• [Work required]
Provide a verbatim copy of all the records below, leaving the images out.

• [Material for this exercise]

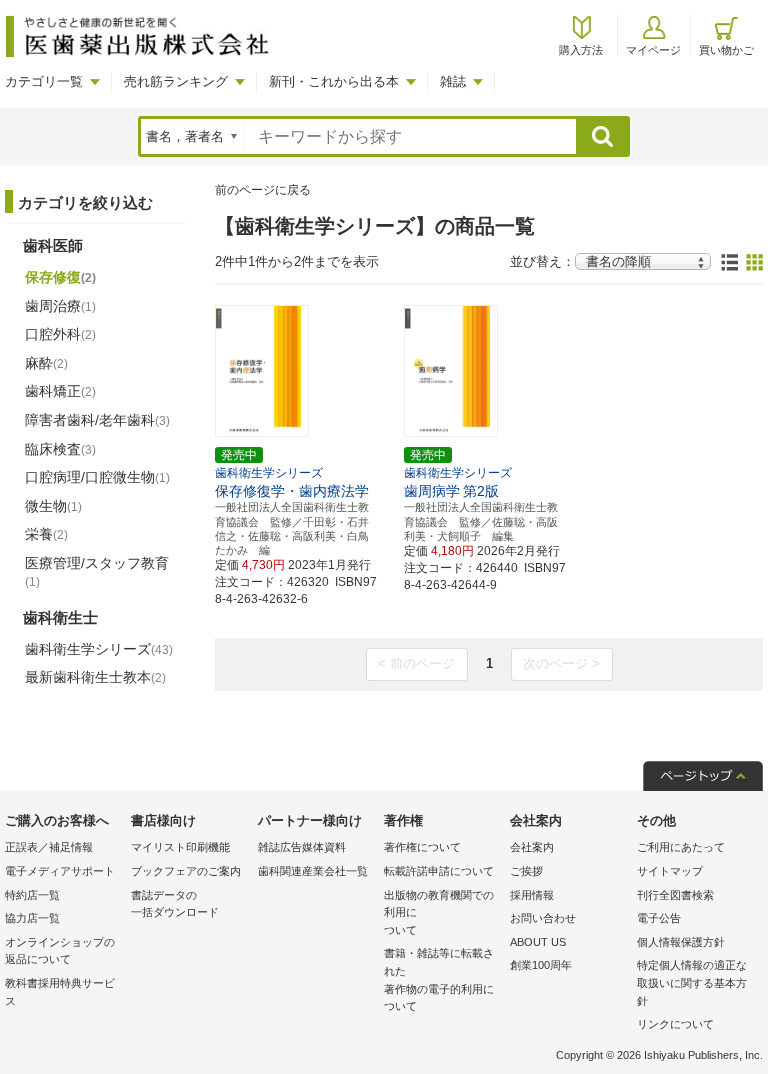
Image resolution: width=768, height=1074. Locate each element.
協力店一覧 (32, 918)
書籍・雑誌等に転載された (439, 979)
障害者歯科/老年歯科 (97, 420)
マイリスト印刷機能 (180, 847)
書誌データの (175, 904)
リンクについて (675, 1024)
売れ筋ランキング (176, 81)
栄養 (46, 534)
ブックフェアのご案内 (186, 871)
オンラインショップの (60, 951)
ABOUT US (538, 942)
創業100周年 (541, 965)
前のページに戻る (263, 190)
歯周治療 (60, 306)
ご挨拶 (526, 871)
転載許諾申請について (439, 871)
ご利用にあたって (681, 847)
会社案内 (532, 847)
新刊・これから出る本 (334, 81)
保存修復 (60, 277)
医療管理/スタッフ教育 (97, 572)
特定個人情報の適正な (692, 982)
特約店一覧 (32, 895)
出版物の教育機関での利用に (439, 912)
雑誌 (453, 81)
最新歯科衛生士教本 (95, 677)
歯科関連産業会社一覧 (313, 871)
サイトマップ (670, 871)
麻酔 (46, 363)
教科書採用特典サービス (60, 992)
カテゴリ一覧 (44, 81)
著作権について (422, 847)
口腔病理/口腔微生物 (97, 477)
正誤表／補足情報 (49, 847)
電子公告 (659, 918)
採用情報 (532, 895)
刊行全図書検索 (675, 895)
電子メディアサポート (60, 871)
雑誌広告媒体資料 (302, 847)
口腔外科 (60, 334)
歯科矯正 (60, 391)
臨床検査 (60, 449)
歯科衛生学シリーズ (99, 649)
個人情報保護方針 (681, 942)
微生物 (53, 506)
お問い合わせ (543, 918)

• [Response to the exercise]
Image resolution: width=768, height=1074. Locate each element.
協力店一覧 (32, 918)
書籍・雑誌等に転載された (439, 979)
障害者歯科/老年歯科 (97, 420)
マイリスト印刷機能 (180, 847)
書誌データの (175, 904)
リンクについて (675, 1024)
売れ筋ランキング (176, 81)
栄養 (46, 534)
ブックフェアのご案内 (186, 871)
オンラインショップの (60, 951)
ABOUT US (538, 942)
創業100周年 (541, 965)
前のページに戻る (263, 190)
歯周治療 (60, 306)
ご挨拶 (526, 871)
転載許諾申請について (439, 871)
ご利用にあたって (681, 847)
会社案内 (532, 847)
新刊・これから出る本 (334, 81)
保存修復 (60, 277)
医療管理/スタッフ教育 (97, 572)
特定個人情報の適正な (692, 982)
特約店一覧 (32, 895)
出版物の教育機関での利用に (439, 912)
雑誌 (453, 81)
最新歯科衛生士教本 (95, 677)
歯科関連産業会社一覧 (313, 871)
サイトマップ (670, 871)
麻酔 (46, 363)
教科書採用特典サービス (60, 992)
カテゴリ一覧 (44, 81)
著作権について (422, 847)
口腔病理/口腔微生物 (97, 477)
正誤表／補足情報 (49, 847)
電子公告 (659, 918)
採用情報 (532, 895)
刊行全図書検索 (675, 895)
電子メディアサポート (60, 871)
雑誌広告媒体資料 (302, 847)
口腔外科 (60, 334)
歯科矯正 (60, 391)
臨床検査 (60, 449)
歯科衛生学シリーズ (99, 649)
個人情報保護方針 (681, 942)
微生物 (53, 506)
お問い合わせ (543, 918)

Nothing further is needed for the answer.